Doty’s collection of seven untitled photographs captures the pure emotion of the subjects while communicating fear, trauma, and distress to the viewers. His pictures capture the subjects just as an action is preemptively about to occur or just after the slightest movement. In “Untitled 5,” a teenager is shown in her neon green room in the middle of an emotional outburst worthy of MTV’s My Super Sweet Sixteen. The picture captures the inhalation of breath just before another scream is belted out. Similarly, “Untitled 1” shows a man with his eyes rolled back into his head and a slight grin appearing on his face, either portraying the moments after an orgasm or the aftereffects of a drug-induced high. Any precise explanation for what is happening in the picture may be difficult to pin down because only the man’s face can be seen, but the curiosity that Doty creates is undeniable. Doty’s voyeuristic perspective into these private moments of anger and joy separates his work from traditional photographs and gives the pictures a true voice. “Untitled 4” captures an overweight man with food dribbled on his beard, sitting in a room covered by beer cans and old Chinese takeout containers. This moment of complete anguish is not only captured on the man’s face but also in the setting Doty creates.

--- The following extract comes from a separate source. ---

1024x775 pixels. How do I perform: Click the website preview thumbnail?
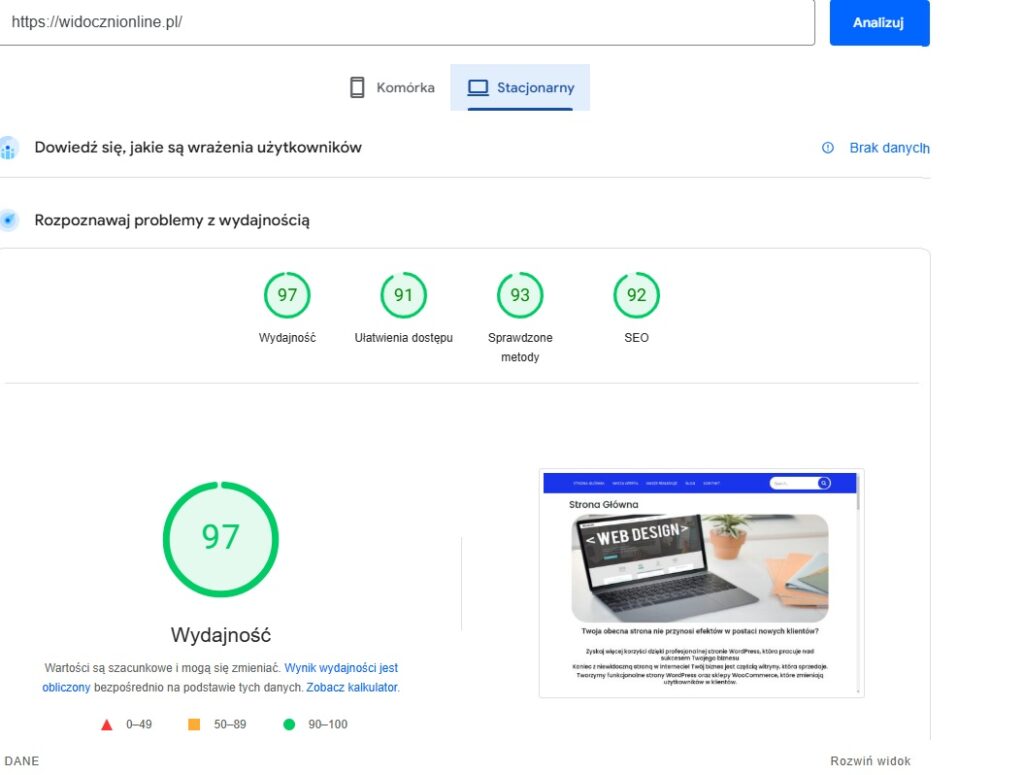[x=701, y=582]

Though the untitled stills are all orchestrated beforehand, they still maintain their spontaneity because the circumstances seem natural for the subjects. “Untitled 3” presents a man with blood dripping down his face after a fight, leisurely holding a cigarette in the back seat of 1970s sports car. The man’s relaxed posture shows that this may be a normal occurrence for him, and though the figure may not be moving, Doty captures the subject’s restful state and lets the viewer know that this is meant to be a serene moment.
Doty’s collection has a beginner’s edge that allows it to be unapologetic and unyielding. Each new picture takes the viewer into a world completely different from that of the last photograph and evokes exactly the same emotion that its subject is experiencing. As an emerging artist, Doty shows great potential for later works that, on a much larger scale, will initiate discussions and question conventional photography.
It is true that museums like the MCA do run the risk of isolating certain patrons when featuring an artist like Doty. But without risks, how does one progress? This month’s UBS 12x12 shows that by taking a chance on art, museum-goers will encounter a collection of photographs that unrelentingly and unforgettably capture distress and joy.